▶ [Exercise directions]: Return each line in the listing below that contains the string "search". Copy every line unchanged.

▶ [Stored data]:

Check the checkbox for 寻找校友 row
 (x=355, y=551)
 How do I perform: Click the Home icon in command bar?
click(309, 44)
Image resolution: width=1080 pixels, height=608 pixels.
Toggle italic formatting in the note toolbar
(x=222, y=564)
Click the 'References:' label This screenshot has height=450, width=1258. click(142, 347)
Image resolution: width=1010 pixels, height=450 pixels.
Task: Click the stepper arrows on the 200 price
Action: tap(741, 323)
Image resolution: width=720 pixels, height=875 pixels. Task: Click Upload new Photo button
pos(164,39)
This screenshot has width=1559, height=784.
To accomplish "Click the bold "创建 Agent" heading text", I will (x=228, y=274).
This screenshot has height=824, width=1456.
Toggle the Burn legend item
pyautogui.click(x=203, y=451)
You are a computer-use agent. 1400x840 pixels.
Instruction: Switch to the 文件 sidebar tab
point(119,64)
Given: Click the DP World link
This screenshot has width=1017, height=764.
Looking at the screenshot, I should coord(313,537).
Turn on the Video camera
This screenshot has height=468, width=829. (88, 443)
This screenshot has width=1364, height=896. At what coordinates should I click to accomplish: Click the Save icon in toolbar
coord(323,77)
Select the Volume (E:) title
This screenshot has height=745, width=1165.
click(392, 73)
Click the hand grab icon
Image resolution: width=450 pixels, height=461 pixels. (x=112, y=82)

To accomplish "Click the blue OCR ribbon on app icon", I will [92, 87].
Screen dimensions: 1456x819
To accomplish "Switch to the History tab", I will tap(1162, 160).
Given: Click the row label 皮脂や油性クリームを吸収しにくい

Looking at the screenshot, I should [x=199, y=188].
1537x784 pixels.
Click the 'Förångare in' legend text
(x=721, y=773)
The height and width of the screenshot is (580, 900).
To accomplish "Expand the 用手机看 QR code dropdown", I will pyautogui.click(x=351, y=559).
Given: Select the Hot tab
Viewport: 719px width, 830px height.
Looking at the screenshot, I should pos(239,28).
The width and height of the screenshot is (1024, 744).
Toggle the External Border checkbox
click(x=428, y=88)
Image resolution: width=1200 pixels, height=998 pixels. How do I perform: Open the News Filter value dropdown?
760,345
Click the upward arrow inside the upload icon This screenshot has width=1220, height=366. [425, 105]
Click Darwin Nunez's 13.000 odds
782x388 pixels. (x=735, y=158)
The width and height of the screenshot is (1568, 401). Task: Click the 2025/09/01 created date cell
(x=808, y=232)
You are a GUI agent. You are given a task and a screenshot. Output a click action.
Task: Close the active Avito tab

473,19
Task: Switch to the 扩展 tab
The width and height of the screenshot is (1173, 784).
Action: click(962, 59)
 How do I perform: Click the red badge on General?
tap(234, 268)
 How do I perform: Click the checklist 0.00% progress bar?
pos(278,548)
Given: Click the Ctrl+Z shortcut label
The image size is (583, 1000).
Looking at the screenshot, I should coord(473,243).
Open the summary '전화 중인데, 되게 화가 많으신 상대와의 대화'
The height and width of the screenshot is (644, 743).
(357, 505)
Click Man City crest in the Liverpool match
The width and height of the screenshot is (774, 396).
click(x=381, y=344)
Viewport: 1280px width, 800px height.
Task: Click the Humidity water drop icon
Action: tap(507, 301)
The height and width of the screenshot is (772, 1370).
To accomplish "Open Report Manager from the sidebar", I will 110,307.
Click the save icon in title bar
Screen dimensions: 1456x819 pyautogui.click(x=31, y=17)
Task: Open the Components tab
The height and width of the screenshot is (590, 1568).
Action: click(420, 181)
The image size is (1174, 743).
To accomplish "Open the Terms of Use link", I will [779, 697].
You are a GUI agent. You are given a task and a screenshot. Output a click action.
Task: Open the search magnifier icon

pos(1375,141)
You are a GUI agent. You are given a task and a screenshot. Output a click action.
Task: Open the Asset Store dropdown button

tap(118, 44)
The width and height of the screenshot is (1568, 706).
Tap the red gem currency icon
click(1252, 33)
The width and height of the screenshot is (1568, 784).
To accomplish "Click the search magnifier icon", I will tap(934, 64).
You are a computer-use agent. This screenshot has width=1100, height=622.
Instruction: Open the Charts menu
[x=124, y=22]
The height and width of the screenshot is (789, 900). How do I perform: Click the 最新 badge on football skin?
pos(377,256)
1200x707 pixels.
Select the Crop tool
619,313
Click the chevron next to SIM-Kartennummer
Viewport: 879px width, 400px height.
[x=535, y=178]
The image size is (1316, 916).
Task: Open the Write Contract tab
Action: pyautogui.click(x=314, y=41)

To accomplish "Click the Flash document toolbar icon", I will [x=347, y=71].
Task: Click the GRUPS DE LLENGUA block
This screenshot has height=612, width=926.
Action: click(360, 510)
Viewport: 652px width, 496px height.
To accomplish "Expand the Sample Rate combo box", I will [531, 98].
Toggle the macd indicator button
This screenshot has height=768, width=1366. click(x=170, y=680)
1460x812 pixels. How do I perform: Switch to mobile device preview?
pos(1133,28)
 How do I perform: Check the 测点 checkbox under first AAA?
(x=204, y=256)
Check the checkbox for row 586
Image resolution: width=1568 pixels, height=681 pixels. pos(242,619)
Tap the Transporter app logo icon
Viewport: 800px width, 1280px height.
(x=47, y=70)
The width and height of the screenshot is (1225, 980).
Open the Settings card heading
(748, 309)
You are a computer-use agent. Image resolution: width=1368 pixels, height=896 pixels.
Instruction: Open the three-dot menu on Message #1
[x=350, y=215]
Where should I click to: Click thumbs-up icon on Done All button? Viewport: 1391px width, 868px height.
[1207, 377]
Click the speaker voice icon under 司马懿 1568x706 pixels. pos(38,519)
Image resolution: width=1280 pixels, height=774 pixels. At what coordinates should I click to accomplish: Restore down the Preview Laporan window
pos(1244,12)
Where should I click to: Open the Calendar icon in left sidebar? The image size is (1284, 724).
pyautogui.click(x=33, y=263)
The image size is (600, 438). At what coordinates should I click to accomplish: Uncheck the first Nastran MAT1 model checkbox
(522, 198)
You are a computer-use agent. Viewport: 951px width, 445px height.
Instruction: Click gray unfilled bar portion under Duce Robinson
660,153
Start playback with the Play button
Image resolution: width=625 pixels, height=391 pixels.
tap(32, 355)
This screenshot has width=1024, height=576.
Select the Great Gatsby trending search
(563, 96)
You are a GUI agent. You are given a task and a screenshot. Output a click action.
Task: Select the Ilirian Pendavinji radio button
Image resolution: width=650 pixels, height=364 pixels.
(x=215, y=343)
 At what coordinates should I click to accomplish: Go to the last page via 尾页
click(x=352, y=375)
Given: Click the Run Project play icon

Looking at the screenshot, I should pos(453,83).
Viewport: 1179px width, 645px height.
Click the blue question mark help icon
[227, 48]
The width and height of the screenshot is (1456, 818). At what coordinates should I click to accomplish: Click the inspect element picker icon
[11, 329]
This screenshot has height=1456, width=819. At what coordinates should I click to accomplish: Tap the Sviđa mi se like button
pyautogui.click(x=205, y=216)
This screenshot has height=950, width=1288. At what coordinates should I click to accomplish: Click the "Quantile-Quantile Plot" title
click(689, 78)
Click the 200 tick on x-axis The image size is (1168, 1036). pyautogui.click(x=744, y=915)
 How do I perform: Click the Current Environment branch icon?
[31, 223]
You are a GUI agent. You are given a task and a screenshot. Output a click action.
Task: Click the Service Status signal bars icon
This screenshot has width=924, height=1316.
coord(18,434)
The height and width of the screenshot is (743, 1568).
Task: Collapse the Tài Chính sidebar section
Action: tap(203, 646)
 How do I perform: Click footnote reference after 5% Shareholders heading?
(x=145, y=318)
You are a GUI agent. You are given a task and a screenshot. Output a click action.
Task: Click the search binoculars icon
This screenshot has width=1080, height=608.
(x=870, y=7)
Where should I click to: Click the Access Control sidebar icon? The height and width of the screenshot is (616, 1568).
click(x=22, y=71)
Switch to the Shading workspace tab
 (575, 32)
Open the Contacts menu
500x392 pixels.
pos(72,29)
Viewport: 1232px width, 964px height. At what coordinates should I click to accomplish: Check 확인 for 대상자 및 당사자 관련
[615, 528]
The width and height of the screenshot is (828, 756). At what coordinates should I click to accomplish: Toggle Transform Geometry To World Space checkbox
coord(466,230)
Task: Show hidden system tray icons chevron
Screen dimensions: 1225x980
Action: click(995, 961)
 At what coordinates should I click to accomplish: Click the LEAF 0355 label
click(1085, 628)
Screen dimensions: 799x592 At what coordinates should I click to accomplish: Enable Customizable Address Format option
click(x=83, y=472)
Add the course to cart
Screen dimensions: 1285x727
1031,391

▶ [Response to this task]:
Task: Open the search magnifier icon
To accomplish "Click the search magnifier icon", I will tap(934, 64).
Select the Great Gatsby trending search
Task: Click the search binoculars icon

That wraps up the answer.